Both are Assisted Living Facilities licensed by the Arizona Department of Health Services; the difference is size. An Assisted Living Home serves ten or fewer residents, often in a converted house with a more domestic feel. An Assisted Living Center serves more than ten and looks more like a traditional senior community.

Arizona licenses a facility by the level of care it can provide: supervisory care (general supervision and help self-administering medications), personal care (hands-on help with daily activities plus intermittent nursing and medication administration), and directed care (services for residents who can't recognize danger, summon help, or make basic care decisions).
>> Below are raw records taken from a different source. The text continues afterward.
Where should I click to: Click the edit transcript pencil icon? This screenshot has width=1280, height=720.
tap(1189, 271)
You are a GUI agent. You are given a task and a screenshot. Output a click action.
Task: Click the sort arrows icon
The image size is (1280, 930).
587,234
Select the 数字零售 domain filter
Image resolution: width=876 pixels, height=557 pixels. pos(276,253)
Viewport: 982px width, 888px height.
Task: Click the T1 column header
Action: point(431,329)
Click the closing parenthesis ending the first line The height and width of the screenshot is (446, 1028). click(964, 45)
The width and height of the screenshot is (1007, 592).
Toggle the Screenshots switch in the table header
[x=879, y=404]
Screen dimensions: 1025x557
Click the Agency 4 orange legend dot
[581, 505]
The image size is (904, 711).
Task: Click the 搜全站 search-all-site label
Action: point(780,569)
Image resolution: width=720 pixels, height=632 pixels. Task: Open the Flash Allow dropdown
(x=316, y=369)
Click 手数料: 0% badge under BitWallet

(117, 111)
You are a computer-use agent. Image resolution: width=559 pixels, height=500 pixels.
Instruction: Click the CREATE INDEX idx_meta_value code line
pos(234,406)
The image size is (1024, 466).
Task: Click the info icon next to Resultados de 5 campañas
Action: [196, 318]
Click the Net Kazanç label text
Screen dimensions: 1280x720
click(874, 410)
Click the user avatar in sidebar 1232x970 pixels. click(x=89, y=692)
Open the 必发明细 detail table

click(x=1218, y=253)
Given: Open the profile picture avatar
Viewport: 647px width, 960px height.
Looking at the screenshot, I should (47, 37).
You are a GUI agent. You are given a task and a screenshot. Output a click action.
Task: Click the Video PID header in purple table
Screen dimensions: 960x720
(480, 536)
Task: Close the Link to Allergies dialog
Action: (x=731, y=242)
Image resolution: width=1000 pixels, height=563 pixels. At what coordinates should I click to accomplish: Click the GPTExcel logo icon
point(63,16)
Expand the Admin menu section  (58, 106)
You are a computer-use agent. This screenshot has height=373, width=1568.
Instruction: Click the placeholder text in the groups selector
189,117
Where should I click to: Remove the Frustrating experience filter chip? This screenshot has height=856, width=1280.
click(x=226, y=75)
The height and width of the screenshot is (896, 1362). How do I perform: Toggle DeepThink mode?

A facility can only provide up to the level it's licensed for.

For 2026 the ALTCS gross monthly income limit is $2,982 for an individual, and an applicant over that limit can still qualify using a special treatment trust. The resource limit is $2,000, with a Community Spouse Resource Deduction that protects part of a couple's assets for a spouse who stays in the community. An applicant also has to meet a nursing-facility level of care.

Learn More

Find personalized help comparing assisted living in Arizona at brevy.com.


The information on Brevy.com is for educational purposes only and is not a substitute for professional legal, financial, or medical advice. Rules vary by state and program and change frequently. Always verify with the relevant agency or a qualified professional. Brevy is not a law firm, financial advisor, or healthcare provider.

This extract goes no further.